By 3:28pm the papers started appearing around Carrboro – at “the Weave” (inside by the cash registers), at the Orange County Social Club, hand-delivered by Mary Beth to her customers, tossed in the drive of the first 18 home subscribers (all signing up early by “word of mouth”).

I like the CarrboroCitizen’s home delivery model – “don’t ask, don’t get”. The first few times I called Ted Vaden, who ran the Chapel Hill News, was to complain about the 3 or 4 copies of each edition showing up in our drive. We lived on the corner of Wyrick and Barclay, sharing a house with another apartment. For some reason the U-shaped drive attracted multiple deliveries – one of which was sufficient (my neighbors usually pitched the paper directly into the recycling bin or, rarely, used it to scrape up the dog poop along Barclay). I thought about that when I was writing the “My View” column for the Chapel Hill News: just how many of my columns went straight to scraping poop up off the roadway?
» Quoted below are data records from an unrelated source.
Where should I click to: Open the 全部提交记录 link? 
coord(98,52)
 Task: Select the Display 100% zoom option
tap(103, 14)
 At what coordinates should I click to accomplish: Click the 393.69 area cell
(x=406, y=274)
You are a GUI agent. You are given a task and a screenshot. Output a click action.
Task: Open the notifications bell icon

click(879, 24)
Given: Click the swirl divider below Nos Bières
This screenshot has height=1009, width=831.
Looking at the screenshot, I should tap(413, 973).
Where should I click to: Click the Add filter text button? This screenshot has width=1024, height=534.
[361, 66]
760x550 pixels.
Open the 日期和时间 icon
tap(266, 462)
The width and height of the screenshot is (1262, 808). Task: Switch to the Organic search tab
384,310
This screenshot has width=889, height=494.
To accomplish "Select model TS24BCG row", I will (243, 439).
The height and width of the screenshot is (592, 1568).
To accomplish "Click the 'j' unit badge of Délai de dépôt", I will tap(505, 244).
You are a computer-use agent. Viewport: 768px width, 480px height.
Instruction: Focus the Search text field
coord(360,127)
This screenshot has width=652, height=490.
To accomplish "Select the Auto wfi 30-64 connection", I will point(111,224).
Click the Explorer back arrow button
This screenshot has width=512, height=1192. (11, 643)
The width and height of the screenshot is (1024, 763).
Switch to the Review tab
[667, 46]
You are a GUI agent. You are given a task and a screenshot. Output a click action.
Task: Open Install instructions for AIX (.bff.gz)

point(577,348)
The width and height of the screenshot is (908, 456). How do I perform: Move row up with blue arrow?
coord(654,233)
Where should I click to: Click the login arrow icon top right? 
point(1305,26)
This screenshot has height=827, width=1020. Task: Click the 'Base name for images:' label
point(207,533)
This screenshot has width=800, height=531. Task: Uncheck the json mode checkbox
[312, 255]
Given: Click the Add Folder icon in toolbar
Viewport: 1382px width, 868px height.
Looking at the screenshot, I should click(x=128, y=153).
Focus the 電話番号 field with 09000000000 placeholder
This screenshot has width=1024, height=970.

What a year for Kirk Ross, the editor of the CarrboroCitizen. I’d run into Kirk a few times over his many years in Town, and though he is a friend of my brother Steve, never really talked with him at length. That changed last year when we both camped out at my brother’s house during SxSWi 2006. Over the week we talked about new media, citizen journalism, citizen activism, developing a brand as a journalist, leveraging the wisdom and interests of the community to better our community, newspapers – living, dying, lost and in-limbo, music, Austin’s “scene”, BBQ Texas-style, politics (lots and lots of politics – local, state and national) and, along with ae [arsepoetica] and her boy-toy db, the incredible Las Manitas.

Coincidentally, it was that same week that CitizenWill really got started.

I think he was casting about for a new direction, a new vibe. I had a few conversations with him since about his developing “brand”. Over the last year he’s traveled the State reporting back via the Cape Fear Mercury, kept his finger on the fibrillating pulse of our somewhat nutty North Carolina legislature via his Exile On Jones Street ‘blog, continued to publish at his former gig – the Indy – and, now, not only help create a new Carrboro newspaper from scratch but inverted current conventional wisdom – using the paper’s ‘net content to deliver a physical product.

Wow! A bold experiment worth the support of the Carrboro community. Congratulations and good luck guys, the news keeps on rolling and you only have 147 hours, 21 minutes until the next edition is due.